Voice calls that don’t just talk — they act.
VoxAI is a generalized AI-powered voice agent platform for handling inbound and outbound calls with real-time understanding, contextual memory, and automated follow-up actions like sending emails and documents.
Voice communication is still one of the least automated channels for organizations and government agencies.
Existing IVR systems and voice bots:
- Are rigid and turn-based
- Fail to handle interruptions naturally
- Stop at answering questions
- Require humans for follow-ups (emails, documents, confirmations)
- Rarely support intelligent outbound calls
- Are tightly coupled to a single domain
As a result, voice workflows remain manual, slow, and difficult to scale.
VoxAI treats voice as a workflow trigger, not just an interface.
It provides:
- A reusable voice intelligence layer
- Pluggable knowledge sources
- Configurable agent profiles
- Built-in action execution (email, PDF, follow-ups)

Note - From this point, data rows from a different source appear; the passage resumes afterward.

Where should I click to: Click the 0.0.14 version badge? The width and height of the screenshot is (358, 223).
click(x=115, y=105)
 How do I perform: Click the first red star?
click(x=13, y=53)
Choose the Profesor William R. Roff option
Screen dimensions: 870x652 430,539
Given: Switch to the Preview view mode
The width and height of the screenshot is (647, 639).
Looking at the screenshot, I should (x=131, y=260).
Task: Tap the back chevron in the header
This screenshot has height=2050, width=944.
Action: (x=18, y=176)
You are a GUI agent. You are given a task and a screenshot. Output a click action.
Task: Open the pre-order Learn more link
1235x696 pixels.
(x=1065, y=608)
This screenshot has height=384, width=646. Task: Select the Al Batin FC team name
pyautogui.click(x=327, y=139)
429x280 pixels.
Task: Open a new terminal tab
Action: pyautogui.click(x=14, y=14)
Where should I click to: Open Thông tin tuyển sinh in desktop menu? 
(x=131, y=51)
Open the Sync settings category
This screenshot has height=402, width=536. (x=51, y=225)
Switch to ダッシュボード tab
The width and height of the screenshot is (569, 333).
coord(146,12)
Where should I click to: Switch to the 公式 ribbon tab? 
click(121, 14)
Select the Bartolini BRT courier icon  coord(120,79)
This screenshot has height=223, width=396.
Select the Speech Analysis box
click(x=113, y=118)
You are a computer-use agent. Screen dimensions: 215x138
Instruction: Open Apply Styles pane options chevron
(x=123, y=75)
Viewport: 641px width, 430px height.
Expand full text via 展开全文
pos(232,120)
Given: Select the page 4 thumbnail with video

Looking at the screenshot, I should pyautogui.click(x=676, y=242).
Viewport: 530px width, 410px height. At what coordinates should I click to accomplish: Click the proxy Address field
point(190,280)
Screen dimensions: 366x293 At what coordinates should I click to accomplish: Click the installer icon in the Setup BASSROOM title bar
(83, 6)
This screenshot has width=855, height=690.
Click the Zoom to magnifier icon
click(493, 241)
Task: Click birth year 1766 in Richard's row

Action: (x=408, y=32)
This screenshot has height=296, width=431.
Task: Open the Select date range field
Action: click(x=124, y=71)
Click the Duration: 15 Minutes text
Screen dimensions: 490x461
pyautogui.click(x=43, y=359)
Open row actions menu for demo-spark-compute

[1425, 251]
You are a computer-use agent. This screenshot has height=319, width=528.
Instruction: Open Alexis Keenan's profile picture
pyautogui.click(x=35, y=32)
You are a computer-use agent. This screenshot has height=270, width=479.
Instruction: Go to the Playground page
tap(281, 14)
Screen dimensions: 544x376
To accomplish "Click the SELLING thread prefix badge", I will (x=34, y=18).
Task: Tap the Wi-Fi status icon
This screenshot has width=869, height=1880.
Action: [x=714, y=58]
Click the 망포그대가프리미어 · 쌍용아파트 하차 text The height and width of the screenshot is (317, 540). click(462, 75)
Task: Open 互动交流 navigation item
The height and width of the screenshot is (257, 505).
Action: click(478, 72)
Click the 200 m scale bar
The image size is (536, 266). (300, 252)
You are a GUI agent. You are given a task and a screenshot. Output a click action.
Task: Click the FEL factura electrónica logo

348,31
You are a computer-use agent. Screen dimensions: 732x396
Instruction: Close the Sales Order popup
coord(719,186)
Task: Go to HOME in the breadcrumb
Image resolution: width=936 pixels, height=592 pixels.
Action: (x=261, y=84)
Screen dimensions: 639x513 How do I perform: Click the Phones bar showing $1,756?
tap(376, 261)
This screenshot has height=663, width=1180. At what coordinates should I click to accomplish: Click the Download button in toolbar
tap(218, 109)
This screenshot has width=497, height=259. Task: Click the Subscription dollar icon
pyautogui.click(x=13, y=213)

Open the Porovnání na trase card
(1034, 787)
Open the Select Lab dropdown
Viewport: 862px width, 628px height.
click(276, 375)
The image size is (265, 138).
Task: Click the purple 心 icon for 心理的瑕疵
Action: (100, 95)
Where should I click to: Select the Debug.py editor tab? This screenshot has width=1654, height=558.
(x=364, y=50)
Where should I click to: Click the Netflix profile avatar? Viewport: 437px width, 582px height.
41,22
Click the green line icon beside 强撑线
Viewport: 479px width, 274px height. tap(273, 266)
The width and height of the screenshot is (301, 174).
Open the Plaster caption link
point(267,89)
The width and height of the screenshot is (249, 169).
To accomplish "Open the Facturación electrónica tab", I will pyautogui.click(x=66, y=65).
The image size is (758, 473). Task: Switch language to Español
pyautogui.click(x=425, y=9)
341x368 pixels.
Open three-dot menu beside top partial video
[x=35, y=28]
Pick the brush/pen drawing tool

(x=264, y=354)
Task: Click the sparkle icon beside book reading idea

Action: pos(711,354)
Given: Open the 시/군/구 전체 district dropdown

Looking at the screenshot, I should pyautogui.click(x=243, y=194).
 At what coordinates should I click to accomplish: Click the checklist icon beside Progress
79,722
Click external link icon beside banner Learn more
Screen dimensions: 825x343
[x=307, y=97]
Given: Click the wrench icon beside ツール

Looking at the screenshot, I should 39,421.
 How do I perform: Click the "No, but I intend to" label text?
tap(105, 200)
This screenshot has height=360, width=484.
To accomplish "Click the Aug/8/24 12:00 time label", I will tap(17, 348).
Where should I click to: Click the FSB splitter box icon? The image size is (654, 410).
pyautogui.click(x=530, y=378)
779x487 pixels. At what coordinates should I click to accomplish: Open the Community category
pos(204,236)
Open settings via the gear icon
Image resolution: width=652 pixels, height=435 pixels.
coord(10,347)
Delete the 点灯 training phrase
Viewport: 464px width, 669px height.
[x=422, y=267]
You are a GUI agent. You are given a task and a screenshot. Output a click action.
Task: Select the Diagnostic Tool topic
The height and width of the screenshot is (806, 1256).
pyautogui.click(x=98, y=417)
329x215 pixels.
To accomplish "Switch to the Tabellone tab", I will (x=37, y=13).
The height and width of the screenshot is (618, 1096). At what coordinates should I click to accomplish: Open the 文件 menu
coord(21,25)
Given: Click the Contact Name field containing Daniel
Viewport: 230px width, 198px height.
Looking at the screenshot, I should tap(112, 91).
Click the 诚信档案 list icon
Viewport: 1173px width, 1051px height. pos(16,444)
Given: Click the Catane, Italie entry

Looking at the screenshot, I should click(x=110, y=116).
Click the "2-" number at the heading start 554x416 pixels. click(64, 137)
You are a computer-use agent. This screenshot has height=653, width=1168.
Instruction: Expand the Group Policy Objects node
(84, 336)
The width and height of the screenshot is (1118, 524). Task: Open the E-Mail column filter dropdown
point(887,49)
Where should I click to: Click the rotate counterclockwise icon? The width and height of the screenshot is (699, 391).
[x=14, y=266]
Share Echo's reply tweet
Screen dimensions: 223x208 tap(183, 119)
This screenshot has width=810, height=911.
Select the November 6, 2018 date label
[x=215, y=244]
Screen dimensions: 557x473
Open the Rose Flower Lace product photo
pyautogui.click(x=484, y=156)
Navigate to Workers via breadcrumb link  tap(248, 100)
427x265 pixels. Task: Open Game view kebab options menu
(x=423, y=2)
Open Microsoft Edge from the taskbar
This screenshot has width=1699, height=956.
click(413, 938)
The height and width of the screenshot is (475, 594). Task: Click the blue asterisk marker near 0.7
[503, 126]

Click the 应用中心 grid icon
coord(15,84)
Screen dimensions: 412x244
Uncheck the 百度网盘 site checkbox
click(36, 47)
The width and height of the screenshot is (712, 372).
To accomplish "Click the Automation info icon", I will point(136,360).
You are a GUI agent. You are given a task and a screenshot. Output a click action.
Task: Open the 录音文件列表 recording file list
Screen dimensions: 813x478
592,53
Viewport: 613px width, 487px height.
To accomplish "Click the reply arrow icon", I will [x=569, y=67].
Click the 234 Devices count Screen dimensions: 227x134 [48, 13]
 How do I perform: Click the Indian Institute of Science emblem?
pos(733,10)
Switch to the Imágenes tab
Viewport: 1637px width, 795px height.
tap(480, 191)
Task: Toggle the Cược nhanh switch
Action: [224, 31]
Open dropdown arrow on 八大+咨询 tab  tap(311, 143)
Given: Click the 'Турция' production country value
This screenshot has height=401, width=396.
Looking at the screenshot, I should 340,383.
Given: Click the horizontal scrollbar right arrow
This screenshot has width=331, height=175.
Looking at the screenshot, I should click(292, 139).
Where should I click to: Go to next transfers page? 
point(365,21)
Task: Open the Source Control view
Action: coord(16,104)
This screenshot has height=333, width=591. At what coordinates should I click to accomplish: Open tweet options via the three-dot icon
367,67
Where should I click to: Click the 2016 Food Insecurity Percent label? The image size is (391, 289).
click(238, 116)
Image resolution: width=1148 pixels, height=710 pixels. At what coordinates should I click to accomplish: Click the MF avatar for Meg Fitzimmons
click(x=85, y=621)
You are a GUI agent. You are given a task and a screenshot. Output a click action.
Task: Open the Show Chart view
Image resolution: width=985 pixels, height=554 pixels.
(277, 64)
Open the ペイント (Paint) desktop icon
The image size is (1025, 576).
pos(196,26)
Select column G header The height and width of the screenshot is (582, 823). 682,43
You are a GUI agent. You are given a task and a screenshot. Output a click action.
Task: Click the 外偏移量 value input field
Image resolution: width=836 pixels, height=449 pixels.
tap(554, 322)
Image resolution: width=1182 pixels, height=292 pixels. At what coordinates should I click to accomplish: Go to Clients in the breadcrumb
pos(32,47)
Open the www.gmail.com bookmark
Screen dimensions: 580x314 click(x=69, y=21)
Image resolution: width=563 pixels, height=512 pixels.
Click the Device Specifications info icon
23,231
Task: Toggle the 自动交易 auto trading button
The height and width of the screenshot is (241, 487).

The same platform can be adapted for governments, enterprises, education, or support systems by changing configuration — not core logic.
-
Real-time, interruptible conversations
Handles overlapping speech and mid-sentence corrections. -
Inbound & outbound calls
Responds to incoming calls and initiates outbound calls programmatically. -
Automated follow-up actions
Generates PDFs and sends emails directly from call context. -
Contextual memory
Maintains state across long or multi-step conversations. -
Multi-agent architecture
Multiple agent profiles with different knowledge and tools. -
Pluggable knowledge layer
Domain knowledge is injected, not hardcoded.
┌───────────────┐
│ User Voice │
└───────┬───────┘
│
▼
┌───────────────┐
│ WebSocket / │
│ Audio Stream │
└───────┬───────┘
│
▼
┌───────────────┐
│ Speech-to-Text│
│ (AssemblyAI) │
└───────┬───────┘
│
▼
┌───────────────┐
│ VoxAI Agent │
│ Core Engine │
├───────────────┤
│Intent Detection│
│State Management│
│Agent Routing │
│Tool Invocation │
└───────┬───────┘
│
┌───────────┴───────────┐
│ │
▼ ▼
┌───────────────┐ ┌───────────────┐
│ Action Tools │ │ Text-to-Speech │
│ PDF Generator │ │ Azure Speech │
│ Email Sender │ └───────┬───────┘
│ CRM / Calendar│ │
└───────────────┘ ▼
│ ┌───────────────┐
└────────────────────>│ User Voice │
└───────────────┘
Outbound Calls:
- Triggered programmatically via the same Agent Core + Tools
| Layer | Technology |
|---|---|
| Backend API | FastAPI (Python) |
| Speech-to-Text | AssemblyAI |
| Text-to-Speech | Azure Speech Services |
| Agent Engine | Custom stateful agent (LangGraph-style) |
| Knowledge Base | Structured JSON / text files |
| Memory | In-memory session store |
| SMTP (SendGrid-compatible) | |
| PDF Generation | ReportLab |
| Telephony | Vapi |
| Deployment | Docker |
| Testing | Pytest |
- Action-first voice automation
- Inbound + outbound calls using the same intelligence
- Automatic email & document delivery from voice
- Configurable multi-agent platform
- Clear separation of behavior and knowledge
VoxAI is not a chatbot with a microphone —
it is a voice-first automation platform.
VoxAI enables organizations to scale voice interactions intelligently by turning conversations into completed workflows — reliably, contextually, and at scale.